* _SET PROBLEM_
Please edit the lines below by replacing "Given" with "Task" wherever it appears, changing nothing else, and leave the pictures out of your answer.
— BEGIN INFORMATION PROVIDED —
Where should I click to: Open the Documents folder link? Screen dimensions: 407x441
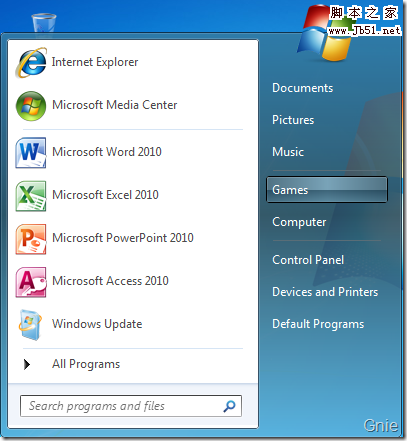point(302,88)
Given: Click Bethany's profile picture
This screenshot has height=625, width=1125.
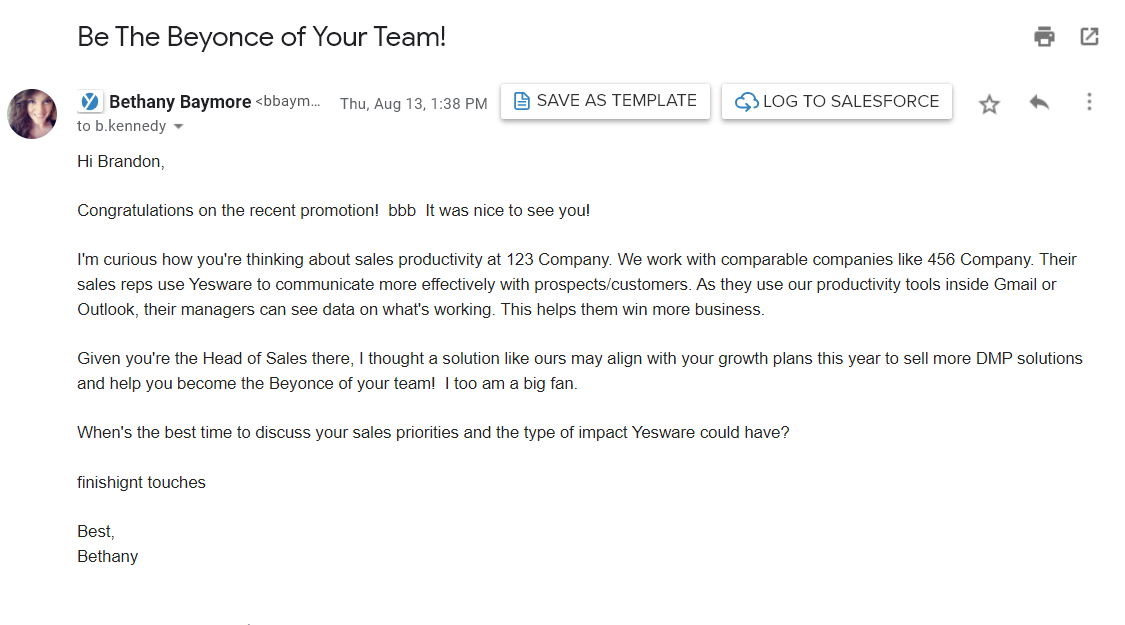Looking at the screenshot, I should (x=32, y=114).
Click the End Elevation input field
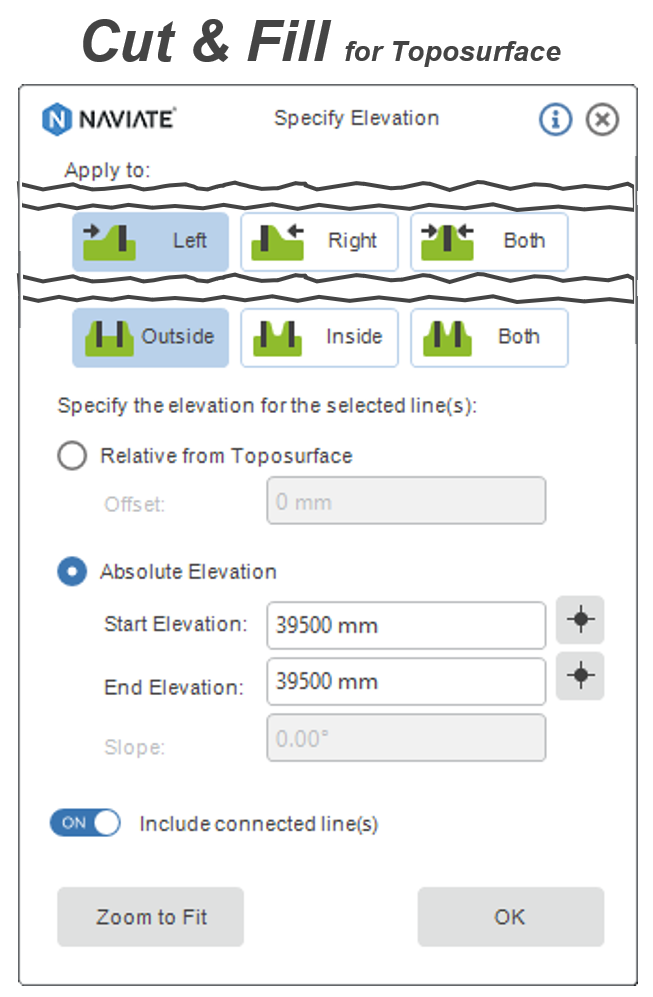This screenshot has height=997, width=653. pos(405,681)
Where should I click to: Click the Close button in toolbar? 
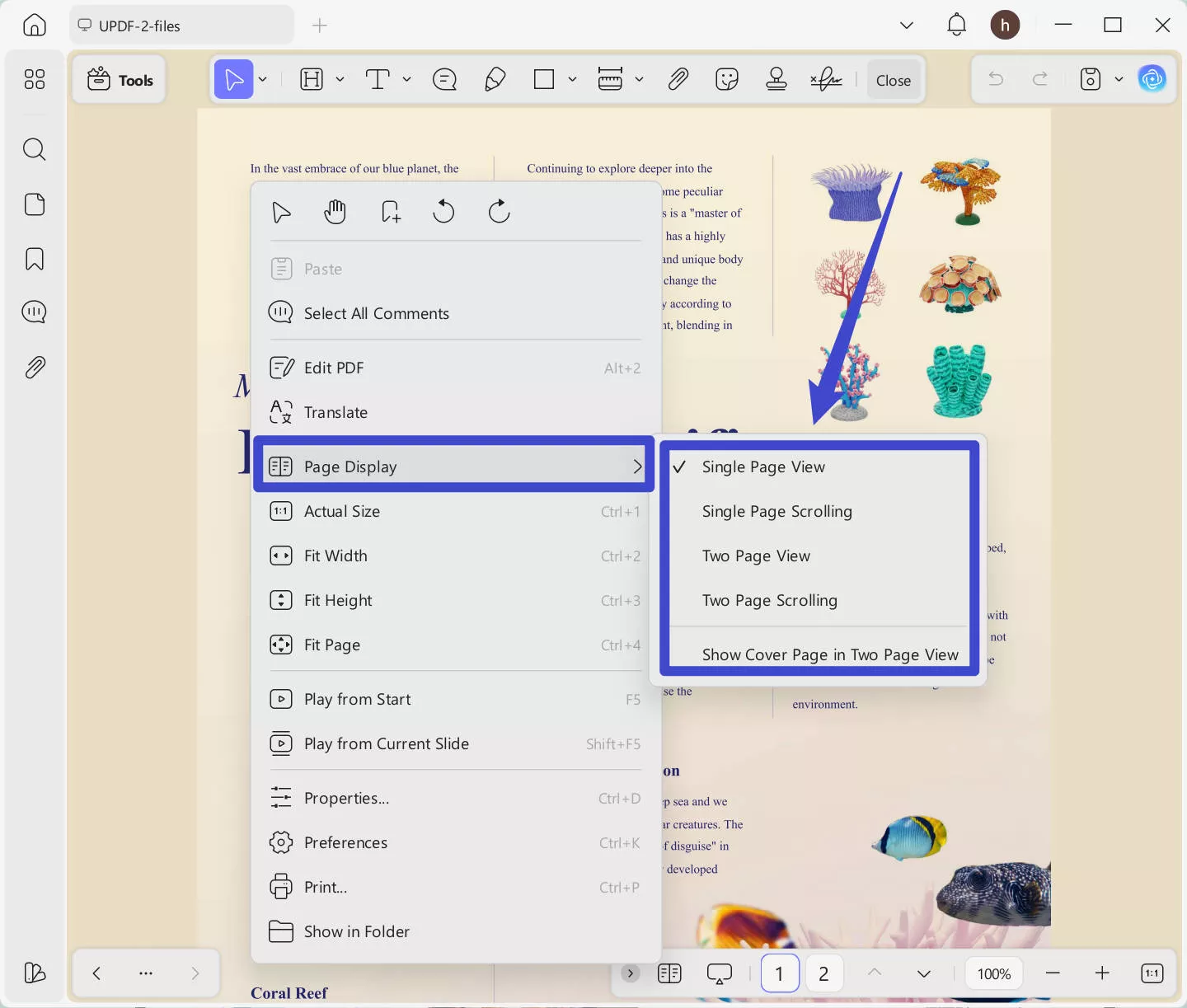pos(893,81)
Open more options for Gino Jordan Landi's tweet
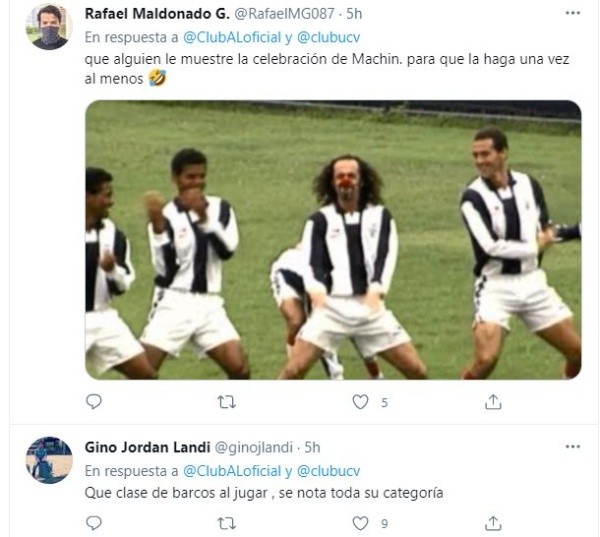 (572, 447)
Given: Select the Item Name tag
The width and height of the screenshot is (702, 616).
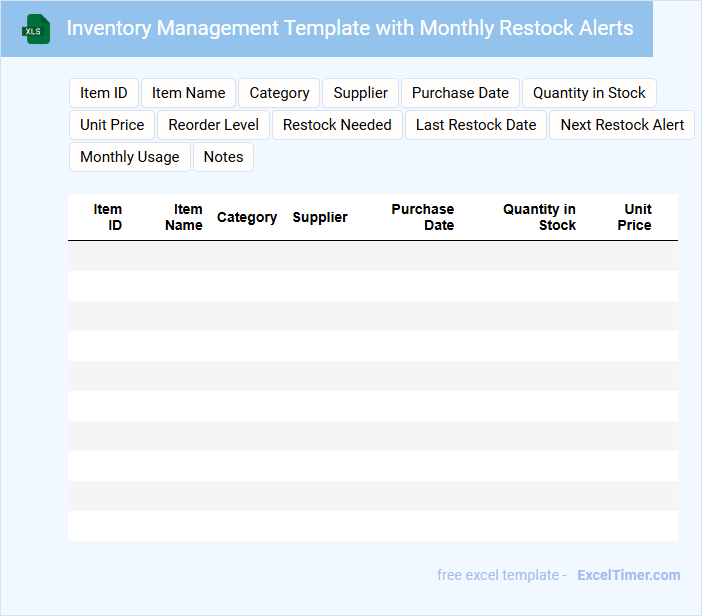Looking at the screenshot, I should pos(189,93).
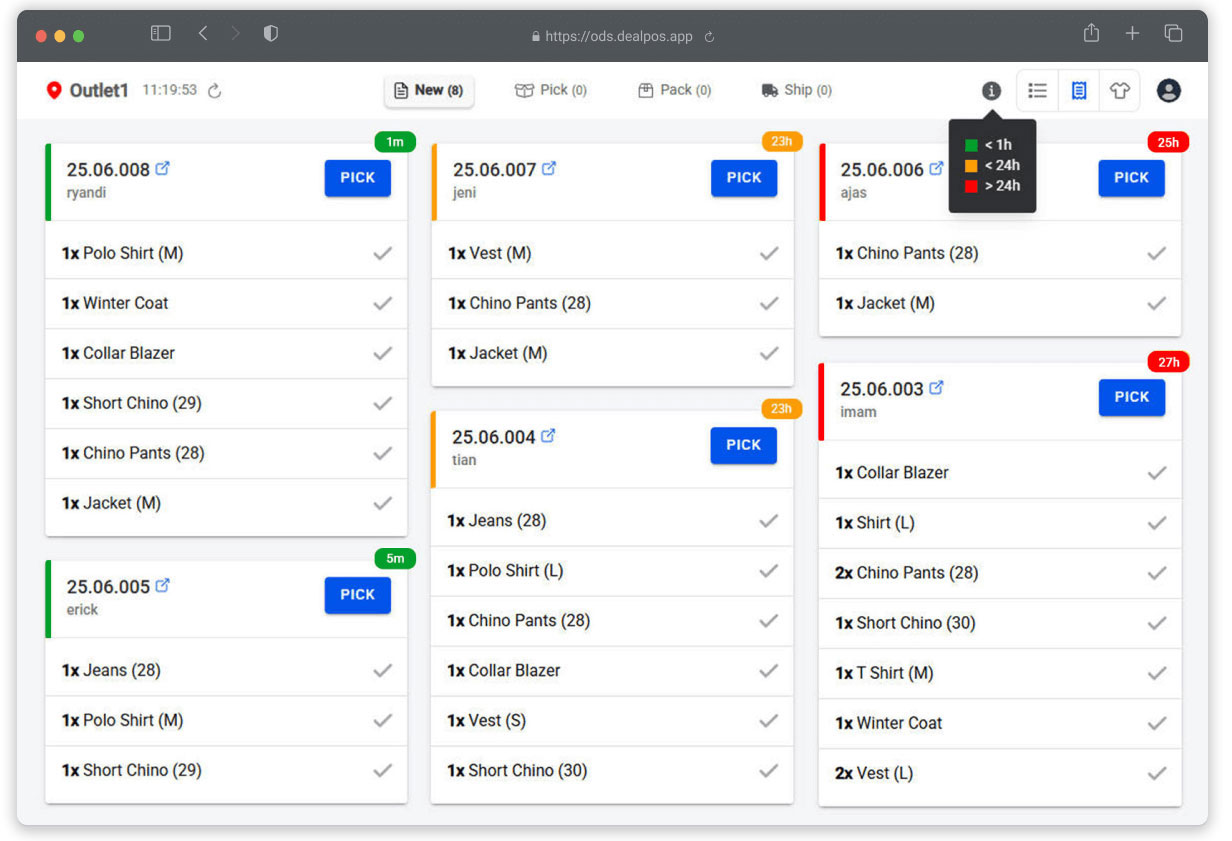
— END INFORMATION PROVIDED —
* _TASK ANSWER_
Where should I click to: Open the Documents folder link? Screen dimensions: 407x441
point(302,88)
Task: Click Bethany's profile picture
This screenshot has height=625, width=1125.
Looking at the screenshot, I should (x=32, y=114).
Click the End Elevation input field
This screenshot has height=997, width=653. pos(405,681)
Where should I click to: Click the Close button in toolbar? 
pos(893,81)
Open more options for Gino Jordan Landi's tweet
 (572, 447)
Task: Select the Item Name tag
The width and height of the screenshot is (702, 616).
Looking at the screenshot, I should pos(189,93).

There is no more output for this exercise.